We also recognize that there are a few suppliers that may be engaging in aggressive or deceptive marketing practices. The bad actors in any industry should be weeded out, but at the same time, the vast majority of competitive suppliers that are providing choice and value should not be lumped together with the unscrupulous few.

Although the two recent reports suggest energy prices have increased, data from the U.S. Energy Information Administration shows that Maryland residential customers’ electric bills have actually remained fairly static for more than a decade. The data shows that prices in Maryland have actually decreased overall by 9.7 percent since 2008, when adjusting for inflation. Conversely over that same time, prices have increased by 9.3 percent in states that have remained under a monopoly utility system with no competition.

As we look at the market today, we continue to see savings available to consumers who shop. As of Dec. 30, there were 36 fixed price competitive offers available to BGE residential customers that were below BGE’s price to compare. That means in December alone, there were tens of millions of dollars in potential savings available to Maryland consumers. These fixed price contracts provide savings today and a predictable energy price for the life of that contract while BGE’s price changes every six months.

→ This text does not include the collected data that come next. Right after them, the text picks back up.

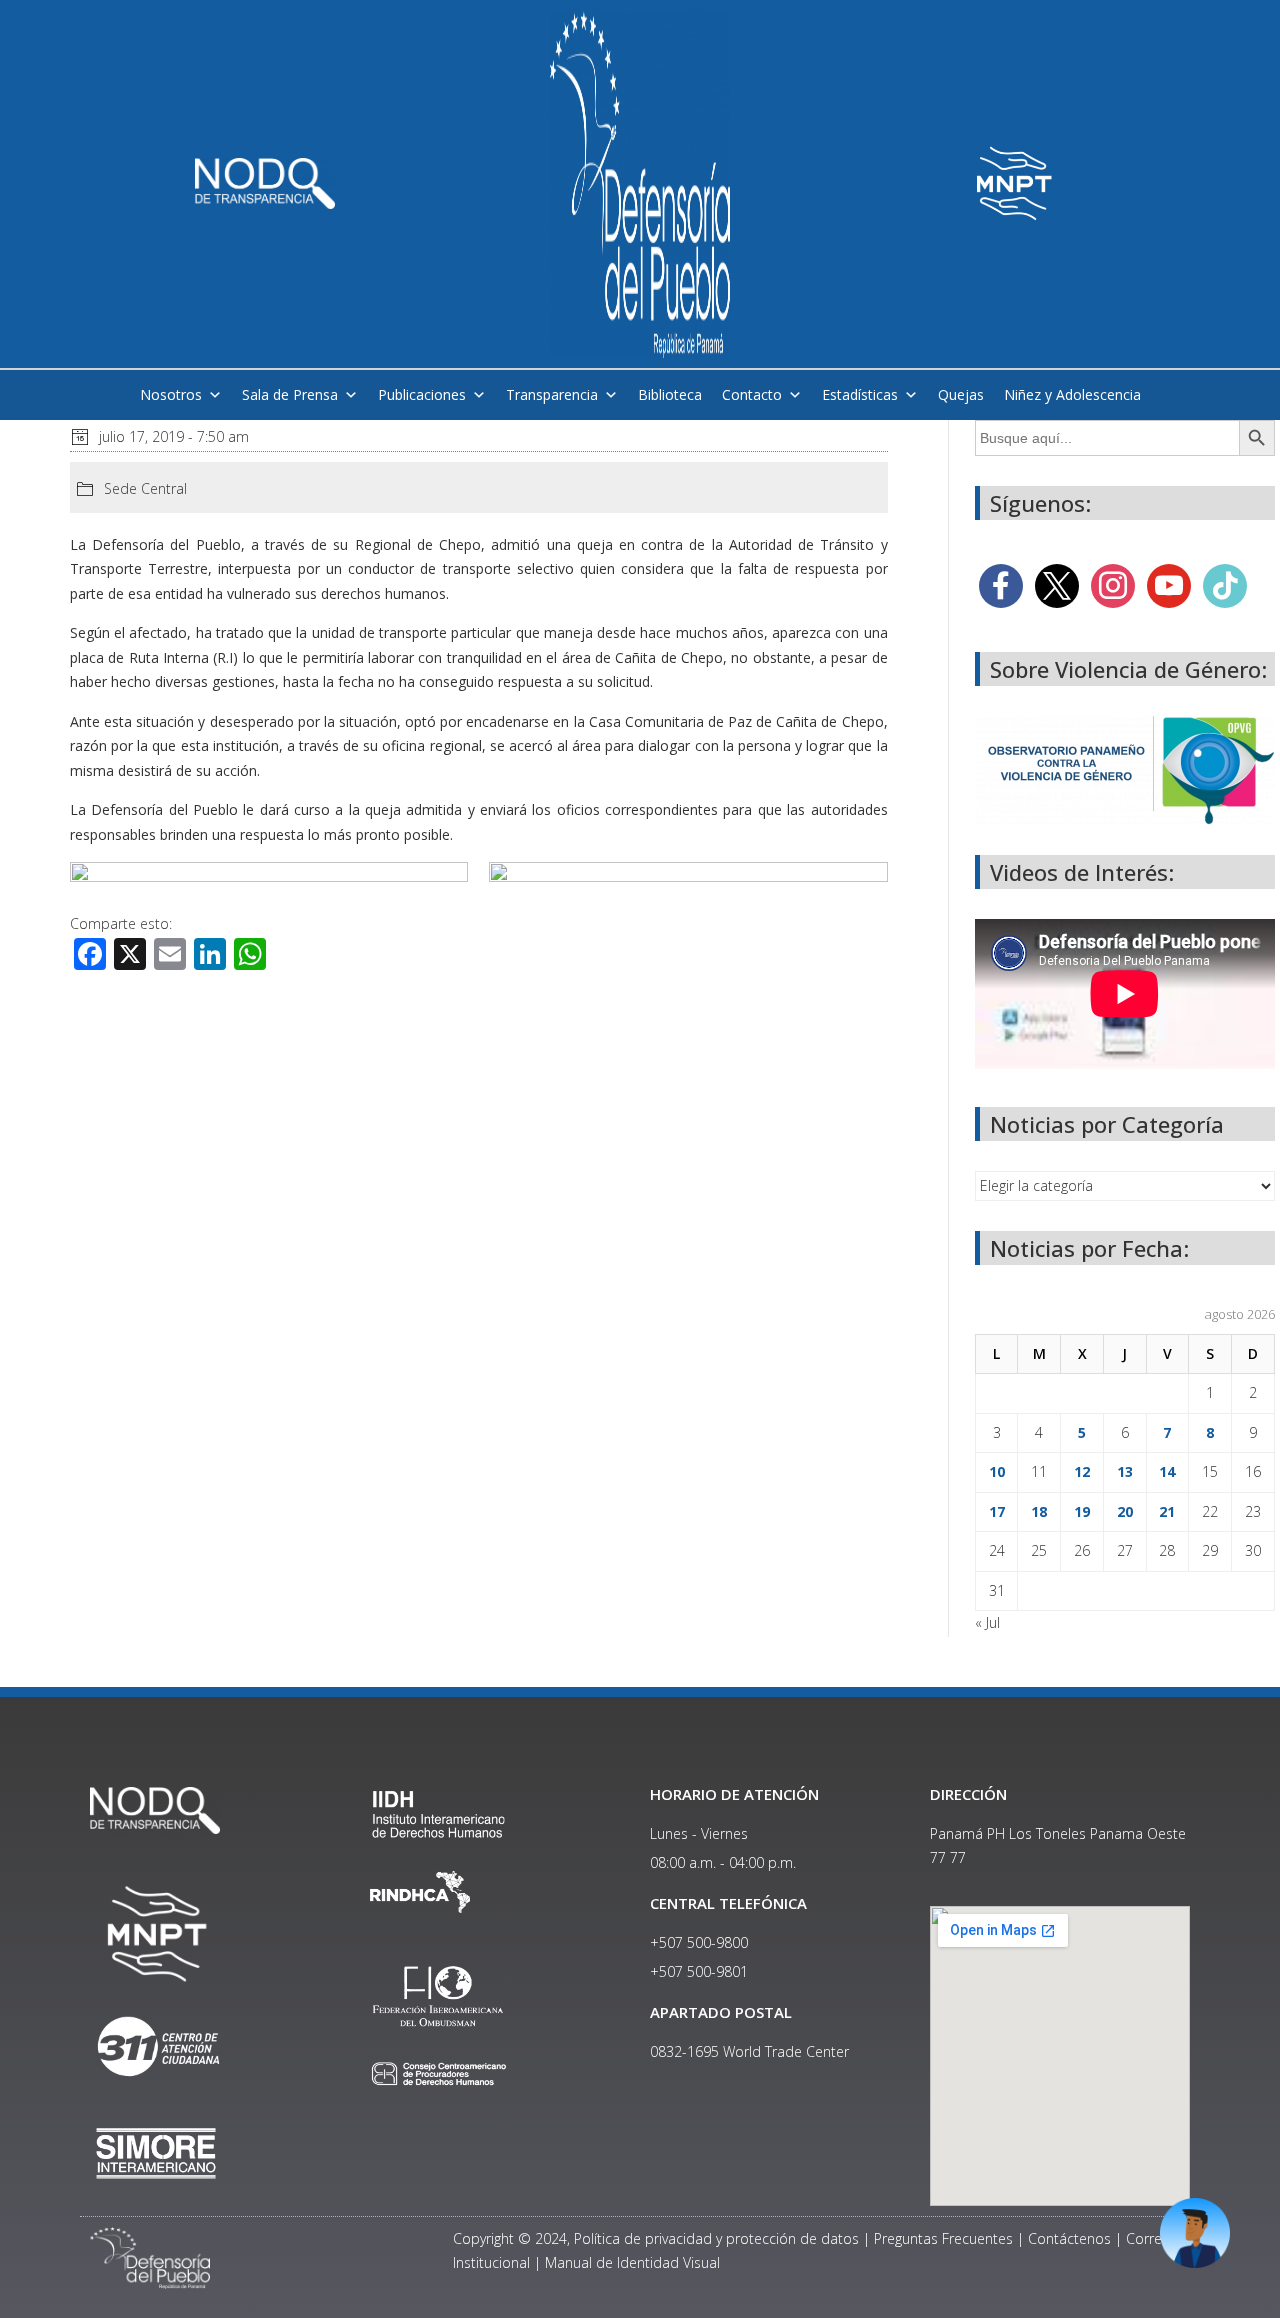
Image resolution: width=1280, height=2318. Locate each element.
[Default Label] (1169, 584)
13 (1125, 1471)
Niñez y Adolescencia (1072, 394)
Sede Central (145, 488)
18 (1039, 1511)
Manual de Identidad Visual (632, 2262)
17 (997, 1511)
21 (1167, 1511)
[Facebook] (1001, 584)
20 (1125, 1511)
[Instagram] (1113, 584)
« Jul (987, 1622)
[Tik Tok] (1225, 584)
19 (1082, 1511)
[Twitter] (1057, 584)
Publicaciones (422, 394)
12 (1082, 1471)
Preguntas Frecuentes (943, 2238)
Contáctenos (1069, 2238)
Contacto (752, 394)
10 (997, 1471)
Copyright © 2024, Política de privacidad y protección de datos (656, 2238)
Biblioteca (670, 394)
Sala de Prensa (290, 394)
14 (1167, 1471)
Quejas (961, 394)
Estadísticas (860, 394)
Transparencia (552, 394)
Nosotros (171, 394)
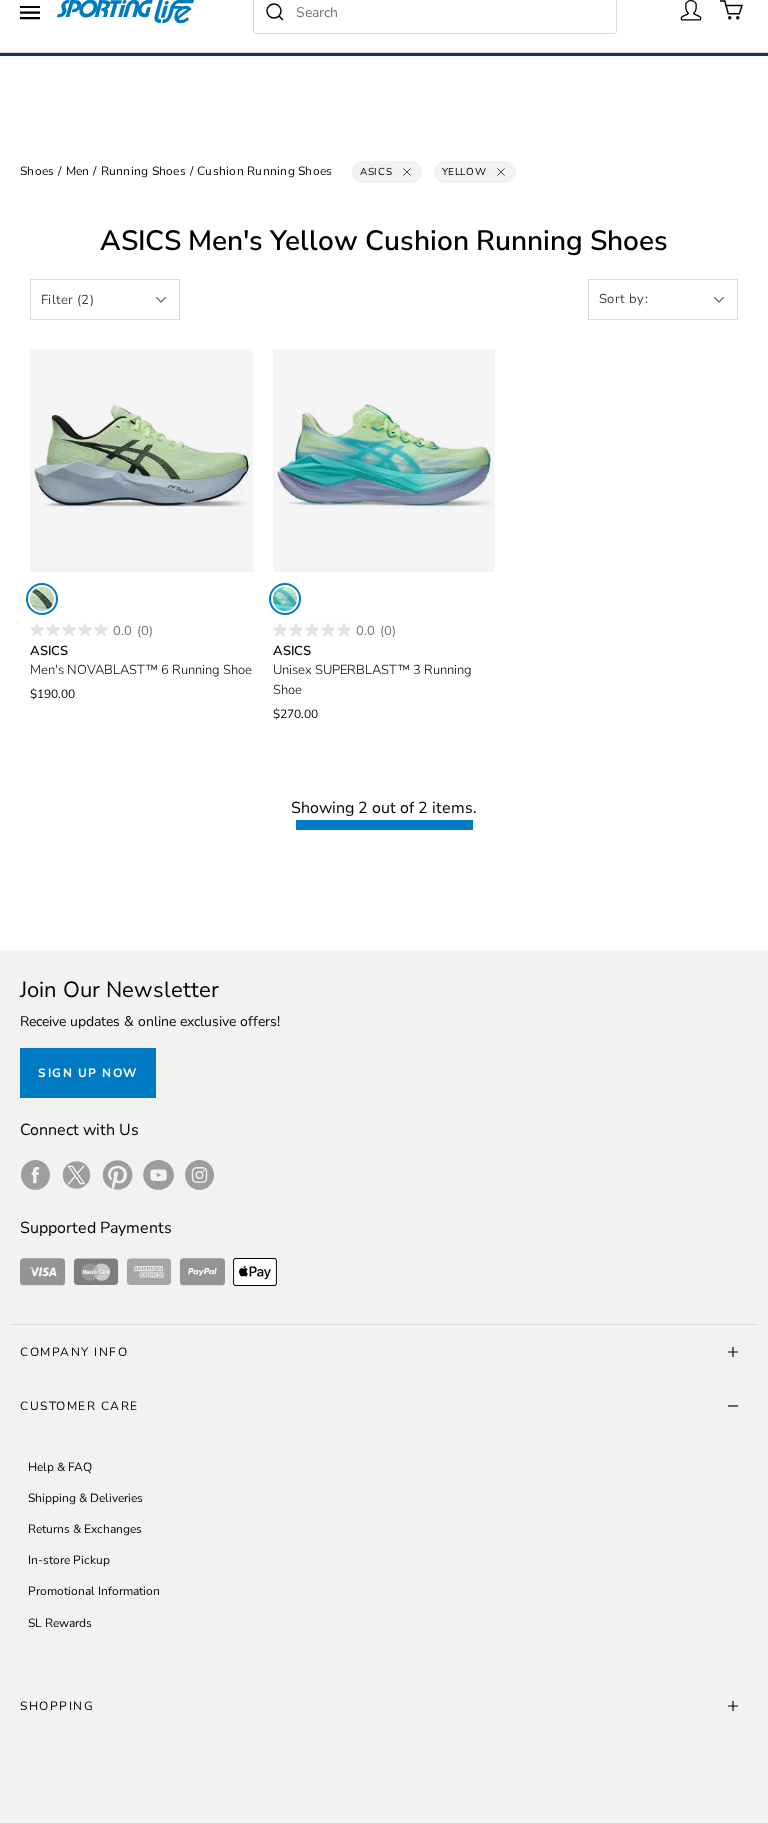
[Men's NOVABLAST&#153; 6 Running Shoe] (141, 460)
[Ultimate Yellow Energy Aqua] (285, 599)
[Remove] (407, 172)
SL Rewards (60, 1623)
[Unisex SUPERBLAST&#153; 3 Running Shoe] (384, 460)
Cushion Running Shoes (264, 171)
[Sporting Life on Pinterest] (117, 1175)
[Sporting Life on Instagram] (199, 1175)
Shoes (37, 171)
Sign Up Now (88, 1073)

All of us can certainly agree that there is always room for improvement in emerging competitive retail energy markets. The industry is still relatively young but is already yielding significant benefits for consumers in Maryland and around the nation.

Direct Energy actively supports strong consumer protections and transparency of information available to consumers. We will continue to work with our industry to protect consumers, while ensuring that we preserve the overall benefits of a competitive market and the rights of consumers to choose their supplier.

–RON CERNIGLIA
The writer is director of corporate and regulatory affairs for Direct Energy.